Как бы там ни было, животные всегда обладали, до нас, божественным и жертвенным благородством, о котором упоминают все мифологии. Даже убийство на охоте это еще символическое отношение, в противоположность опытному препарированию. Даже одомашнивание животных это еще символическое отношение, в противоположность индустриальному животноводству. Стоит посмотреть только на статус животных в крестьянском обществе. И не нужно было бы путать статус доместикации, предполагающий землю, клан, систему родственных отношений, в которую входят животные, со статусом животного в помещении – единственный вид животных, который остается за пределами резерваций и животноводства – собаки, кошки, птицы, хомяки, целиком окутанные любовью своего хозяина. Путь, который прошли животные, от божественного жертвоприношения до кладбища для собак с соответствующей музыкой, от сакрального вызова до экологической сентиментальности, говорит достаточно о вульгаризации статуса даже человека – что еще раз описывает неожиданную взаимосвязанность обоих.
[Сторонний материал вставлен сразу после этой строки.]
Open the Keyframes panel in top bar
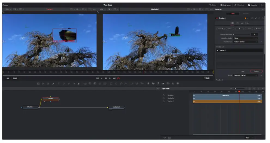Image resolution: width=270 pixels, height=143 pixels. click(x=225, y=5)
Особенно наша сентиментальность по отношению к животным является верным знаком презрения, в котором мы их держим. Она пропорциональна этому презрению. Именно по мере его перехода в низший ранг безответственности, нечеловеческого, животное становится достойным человеческого ритуала любви и защиты, все, как и с ребенком, по мере его перехода в более низкий статус невинности и инфантильности. Сентиментальность это лишь бесконечно искаженная форма животности. Расистское сострадание, в которое мы рядим животных до тех пор, пока сами не начинаем их считать сентиментальными.
Те, кто когда-то приносил животных в жертву, не воспринимали их как животных. И даже Средневековье, которое приговаривало их и карало надлежащим образом, было этим ближе к ним, чем мы, кому подобная практика внушает ужас. Они считали их виновными: что значило оказать им честь. Мы же не ставим их ни во что, и именно на таком основании мы оказываемся «человечными» по отношению к ним. Мы больше не приносим их в жертву, мы больше их не наказываем, и мы этим гордимся, но мы их просто одомашнили, хуже: мы создали для них мир, низший расистски, даже более достойный нашей справедливости, нашей любви и социального милосердия, даже более достойный наказания и смерти, но мир экспериментирования и уничтожения, словно скотобойного мяса.
Чудовищность животных сегодня составляет устранение любой жестокости по отношению к ним. За жестокостью жертвоприношения, которая является жестокостью «интимности» (Батай), последовала сентиментальная или экспериментальная жестокость, жестокость дистанцирования.
Чудовищность поменяла смысл. Первоначальную жестокость животных, объект ужаса и ослепления, но всегда негативную, всегда амбивалентную, также объект обмена и метафоры, в жертвоприношении, в мифологии, в гербовой символике с животными, и даже в наших снах и фантазмах – эту чудовищность, богатую всеми угрозами и метаморфозами, ту, которая тайно присутствует в живой культуре людей и служит формой объединения, мы обменяли ее на зрелищную чудовищность: чудовищность Кинг-Конга, вырванного из своих джунглей и ставшего звездой мюзик-холла. Внезапно, культурный сценарий инвертировался. Когда-то, герой уничтожал зверя, дракона, монстра – и из пролитой крови рождались растения, люди, культура; сегодня животное Кинг-Конг разоряет индустриальные метрополии, освобождает нас от нашей, мертвой, культуры, дабы избавиться от любой реальной чудовищности и порвать с ней (которая выражалась в фильме в примитивном даре женщины). Глубокий соблазн фильма происходит из этой обратимости смысла: вся бесчеловечность перешла на сторону людей, вся человечность перешла на сторону оккупированной животности, и обоюдного соблазна женщины и животного, чудовищного соблазна одного порядка другим, человеческого и животного. Конг умирает за то, что, путем соблазна, снова сделал возможным превращение одного царства в другое, эту кровосмесительную близость, пусть даже никогда не реализованную, но хотя бы, символическим и ритуальным способом, между животными и людьми.